• **WHAT YOU ARE ASKED TO DO**
Reproduce the listing below exactly. Pictures do not belong in the copy.

• **PROVIDED MATERIAL**

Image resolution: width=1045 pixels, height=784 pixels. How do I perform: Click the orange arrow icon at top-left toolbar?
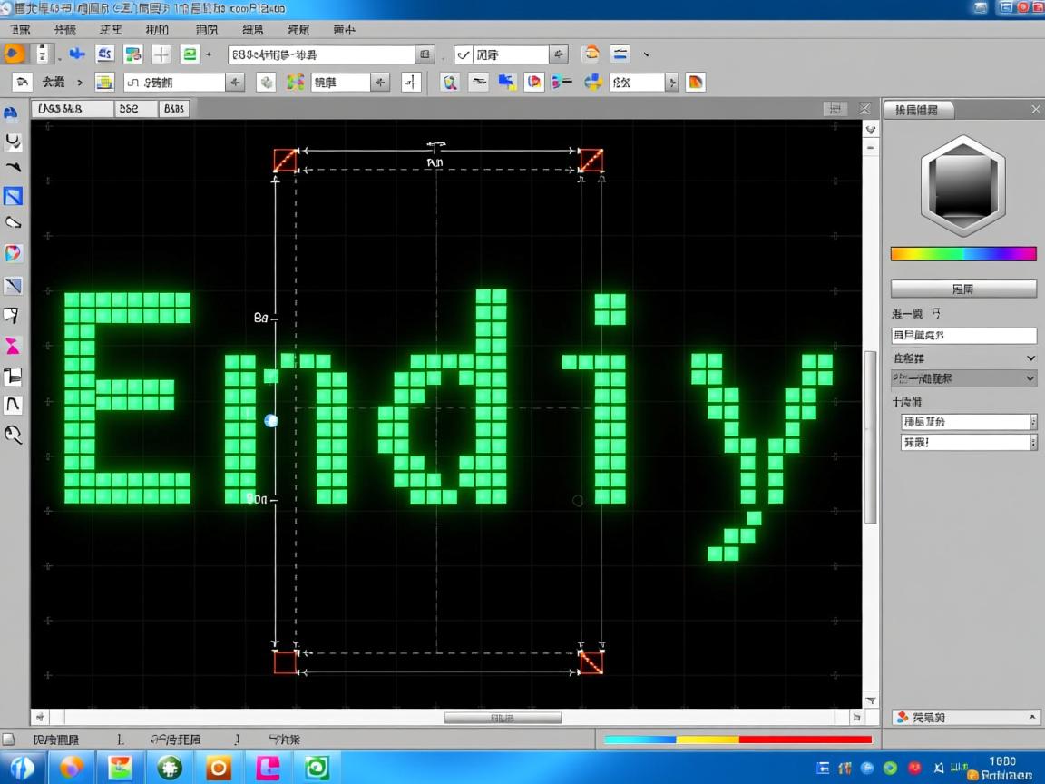[x=14, y=54]
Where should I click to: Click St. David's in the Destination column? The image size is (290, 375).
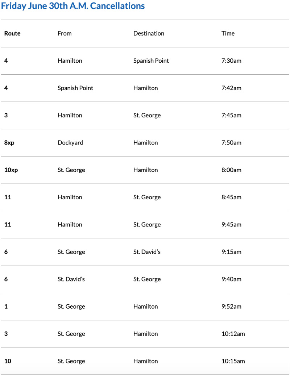tap(147, 252)
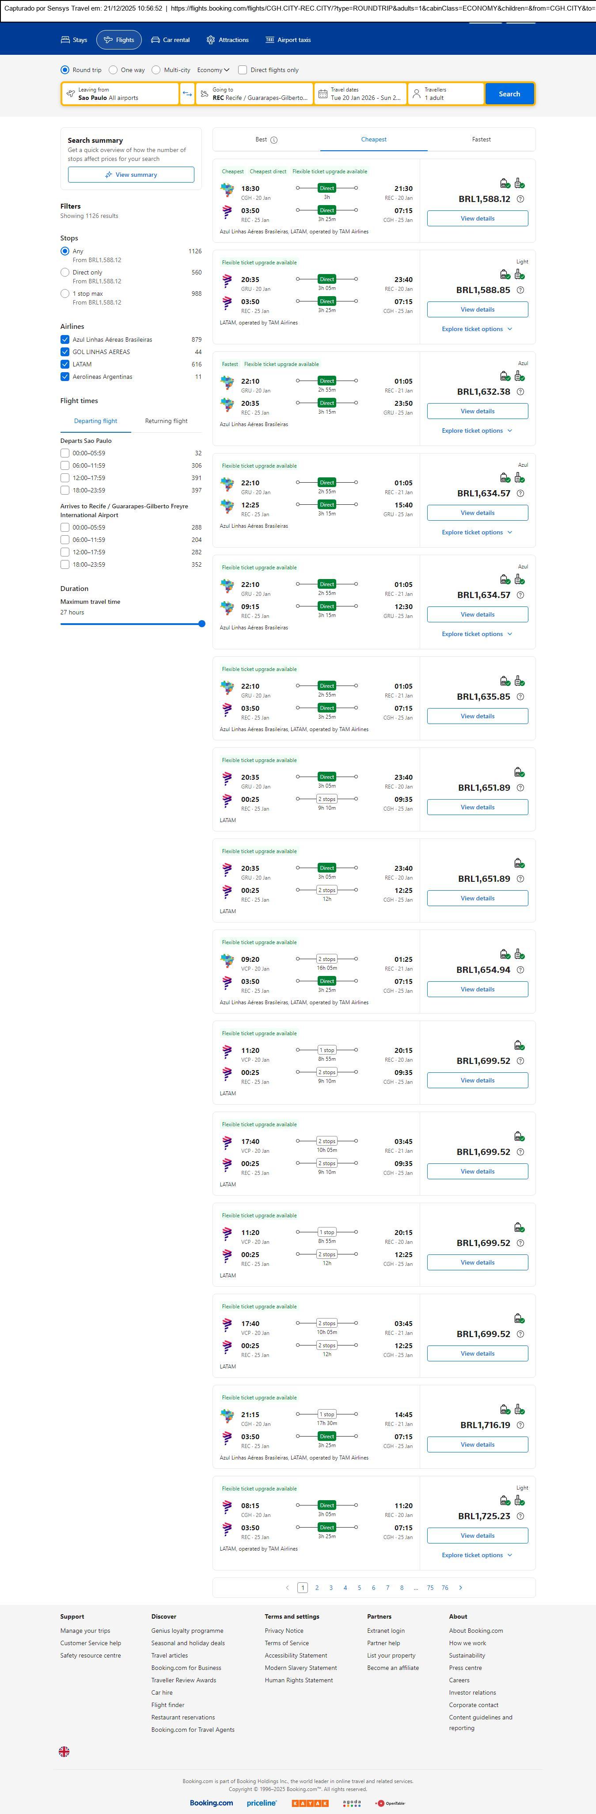This screenshot has width=596, height=1814.
Task: Click the swap origin and destination arrows icon
Action: coord(187,94)
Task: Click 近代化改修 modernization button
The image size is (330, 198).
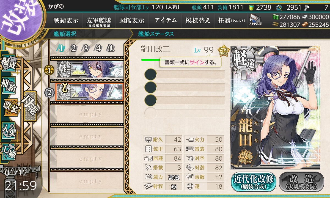Action: [254, 182]
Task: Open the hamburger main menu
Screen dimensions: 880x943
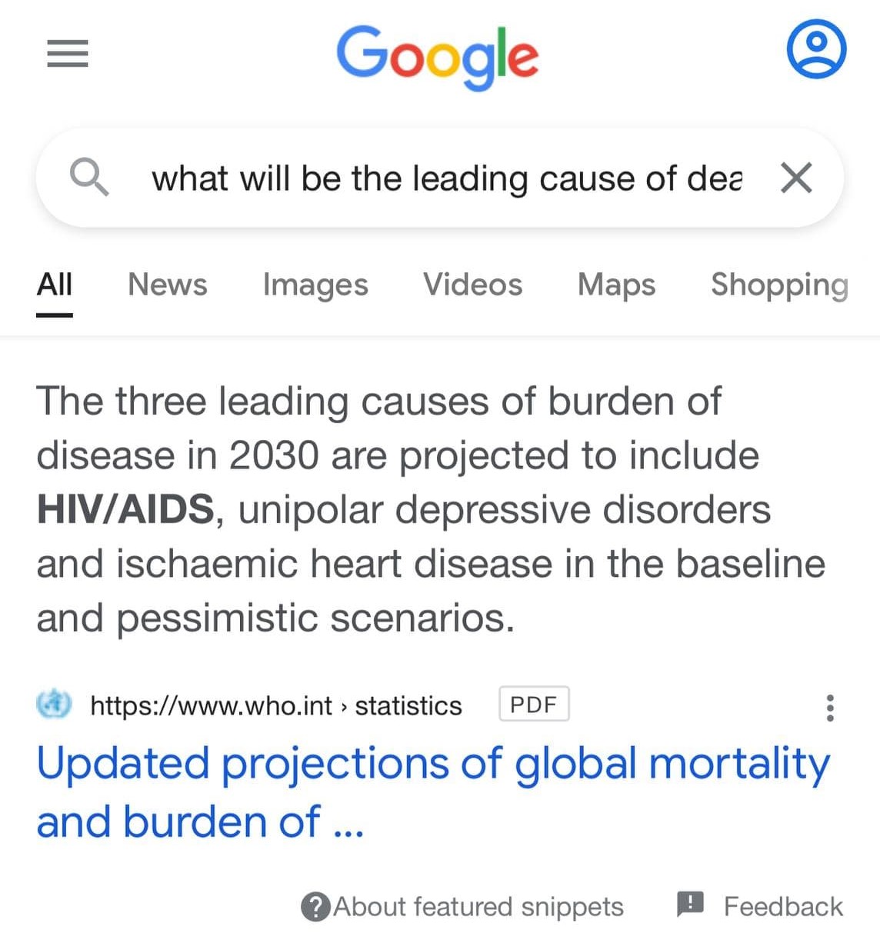Action: [68, 54]
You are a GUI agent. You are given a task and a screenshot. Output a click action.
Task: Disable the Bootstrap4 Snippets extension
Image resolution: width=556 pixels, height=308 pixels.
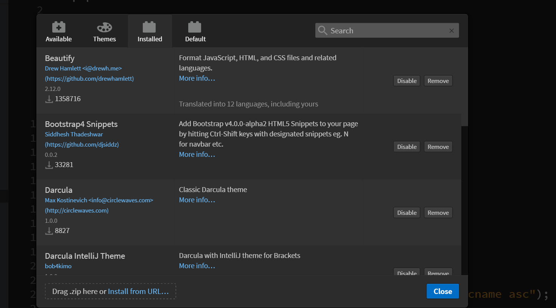[407, 147]
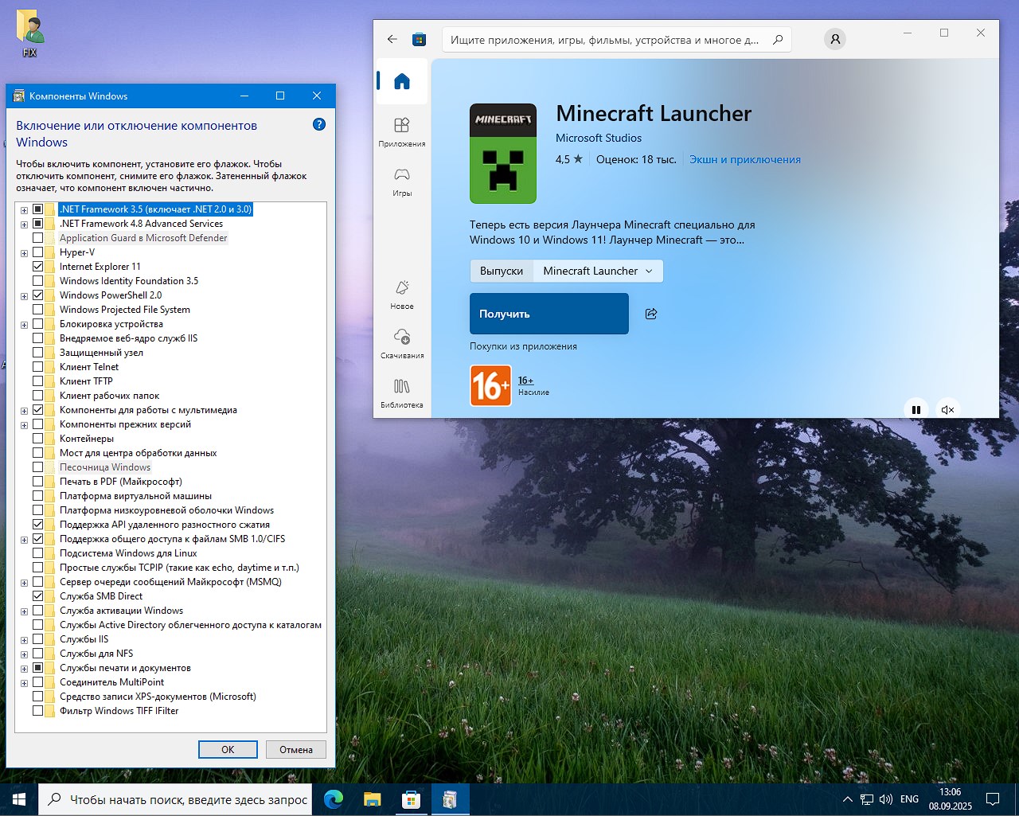This screenshot has width=1019, height=816.
Task: Click the Получить button
Action: tap(549, 314)
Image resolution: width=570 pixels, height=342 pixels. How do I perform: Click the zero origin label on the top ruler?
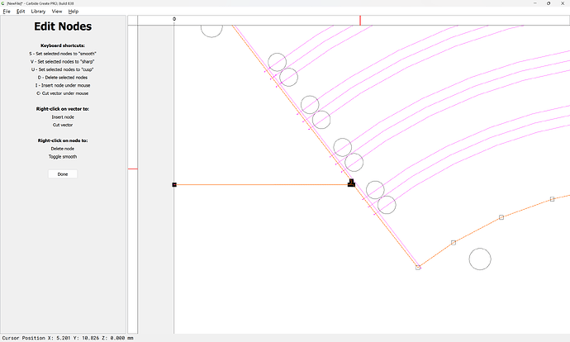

• **ANSWER SPACE**
Image resolution: width=1045 pixels, height=784 pixels. How do I perform: Click the orange arrow icon at top-left toolbar?
[x=14, y=54]
Where should I click to: Click St. David's in the Destination column? The image size is (290, 375).
tap(147, 252)
This screenshot has width=596, height=1814.
Task: Click the swap origin and destination arrows icon
Action: coord(187,94)
Task: Click 近代化改修 modernization button
The image size is (330, 198).
Action: [254, 182]
Task: Open the hamburger main menu
Screen dimensions: 880x943
Action: [68, 54]
You are a GUI agent. You are given a task and a screenshot. Output a click action.
Task: Disable the Bootstrap4 Snippets extension
Image resolution: width=556 pixels, height=308 pixels.
[407, 147]
This screenshot has width=1019, height=816.
Task: Click the Получить button
Action: tap(549, 314)
Image resolution: width=570 pixels, height=342 pixels. How do I perform: Click the zero origin label on the top ruler?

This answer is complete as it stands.